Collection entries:
- - - -
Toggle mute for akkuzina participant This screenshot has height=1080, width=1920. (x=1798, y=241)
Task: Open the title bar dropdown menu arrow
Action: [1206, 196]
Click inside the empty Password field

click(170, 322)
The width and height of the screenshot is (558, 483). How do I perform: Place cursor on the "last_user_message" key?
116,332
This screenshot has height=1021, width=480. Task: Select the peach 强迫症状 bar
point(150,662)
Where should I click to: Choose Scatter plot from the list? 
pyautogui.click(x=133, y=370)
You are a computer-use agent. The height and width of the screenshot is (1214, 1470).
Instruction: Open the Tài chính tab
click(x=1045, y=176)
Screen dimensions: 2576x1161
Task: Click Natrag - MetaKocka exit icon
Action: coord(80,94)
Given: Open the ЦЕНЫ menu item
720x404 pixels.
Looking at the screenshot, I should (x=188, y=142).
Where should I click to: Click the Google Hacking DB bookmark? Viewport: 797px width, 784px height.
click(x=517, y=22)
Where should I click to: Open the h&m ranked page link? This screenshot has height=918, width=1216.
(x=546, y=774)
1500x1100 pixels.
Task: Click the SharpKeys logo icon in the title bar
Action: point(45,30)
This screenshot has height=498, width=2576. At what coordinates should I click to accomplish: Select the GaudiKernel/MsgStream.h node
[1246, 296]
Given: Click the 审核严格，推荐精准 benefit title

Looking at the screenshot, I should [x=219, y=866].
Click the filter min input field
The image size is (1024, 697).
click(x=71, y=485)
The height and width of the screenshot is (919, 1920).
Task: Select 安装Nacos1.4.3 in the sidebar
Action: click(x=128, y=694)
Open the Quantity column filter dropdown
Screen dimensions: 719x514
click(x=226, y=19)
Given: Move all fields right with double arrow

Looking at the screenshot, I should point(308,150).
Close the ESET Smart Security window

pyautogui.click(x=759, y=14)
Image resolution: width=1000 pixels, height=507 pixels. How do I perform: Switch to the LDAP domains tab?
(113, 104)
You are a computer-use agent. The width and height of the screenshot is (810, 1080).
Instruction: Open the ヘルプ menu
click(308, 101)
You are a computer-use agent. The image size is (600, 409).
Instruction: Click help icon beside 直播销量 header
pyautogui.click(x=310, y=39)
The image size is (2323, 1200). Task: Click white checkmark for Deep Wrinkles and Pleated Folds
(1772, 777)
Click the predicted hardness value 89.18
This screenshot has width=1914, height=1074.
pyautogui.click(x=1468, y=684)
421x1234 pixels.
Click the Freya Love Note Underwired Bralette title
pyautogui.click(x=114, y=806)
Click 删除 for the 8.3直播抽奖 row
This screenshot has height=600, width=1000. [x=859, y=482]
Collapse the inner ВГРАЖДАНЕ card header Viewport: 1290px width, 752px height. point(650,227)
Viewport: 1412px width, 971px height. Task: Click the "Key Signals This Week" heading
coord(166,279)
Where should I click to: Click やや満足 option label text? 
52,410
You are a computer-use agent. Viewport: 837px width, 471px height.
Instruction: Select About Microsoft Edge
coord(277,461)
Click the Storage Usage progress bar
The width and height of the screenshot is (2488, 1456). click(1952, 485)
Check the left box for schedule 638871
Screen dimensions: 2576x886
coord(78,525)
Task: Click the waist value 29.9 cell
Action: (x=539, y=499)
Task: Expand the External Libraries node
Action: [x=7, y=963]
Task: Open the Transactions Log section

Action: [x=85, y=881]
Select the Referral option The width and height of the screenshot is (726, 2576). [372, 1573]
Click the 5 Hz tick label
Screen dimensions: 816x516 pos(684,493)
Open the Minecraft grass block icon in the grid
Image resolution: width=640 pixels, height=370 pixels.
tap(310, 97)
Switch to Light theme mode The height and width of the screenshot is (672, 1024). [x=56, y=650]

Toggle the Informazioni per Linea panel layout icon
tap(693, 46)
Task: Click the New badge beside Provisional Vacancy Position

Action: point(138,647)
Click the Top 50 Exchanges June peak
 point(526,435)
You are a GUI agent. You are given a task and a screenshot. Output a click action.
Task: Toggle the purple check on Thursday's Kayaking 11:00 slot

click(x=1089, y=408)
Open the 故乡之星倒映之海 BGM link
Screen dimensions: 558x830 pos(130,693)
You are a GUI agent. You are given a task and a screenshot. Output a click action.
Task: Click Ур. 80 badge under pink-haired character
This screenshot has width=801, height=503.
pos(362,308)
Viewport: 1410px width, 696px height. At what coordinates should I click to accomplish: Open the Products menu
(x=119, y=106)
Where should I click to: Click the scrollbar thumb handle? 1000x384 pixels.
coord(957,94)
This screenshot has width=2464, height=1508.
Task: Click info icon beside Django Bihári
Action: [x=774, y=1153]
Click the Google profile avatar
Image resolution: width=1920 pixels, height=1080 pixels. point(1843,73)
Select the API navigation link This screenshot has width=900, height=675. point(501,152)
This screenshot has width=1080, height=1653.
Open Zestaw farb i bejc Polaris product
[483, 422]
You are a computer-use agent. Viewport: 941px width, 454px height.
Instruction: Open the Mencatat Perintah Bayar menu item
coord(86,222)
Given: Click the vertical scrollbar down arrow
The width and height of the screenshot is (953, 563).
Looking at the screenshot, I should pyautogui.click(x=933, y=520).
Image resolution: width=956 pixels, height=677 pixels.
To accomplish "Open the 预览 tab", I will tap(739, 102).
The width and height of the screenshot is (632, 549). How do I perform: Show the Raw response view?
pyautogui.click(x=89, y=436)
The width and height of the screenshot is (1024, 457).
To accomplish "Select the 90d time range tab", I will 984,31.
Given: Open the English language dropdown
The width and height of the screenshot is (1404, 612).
- - - -
### Request
Copy the items above word for word, from the line containing "Where should I click to: Click the Google" through the line containing "Action: point(45,30)", with both of those lines included.

### Output of the exercise
Where should I click to: Click the Google Hacking DB bookmark? Viewport: 797px width, 784px height.
click(x=517, y=22)
Where should I click to: Open the h&m ranked page link? This screenshot has height=918, width=1216.
(x=546, y=774)
1500x1100 pixels.
Task: Click the SharpKeys logo icon in the title bar
Action: point(45,30)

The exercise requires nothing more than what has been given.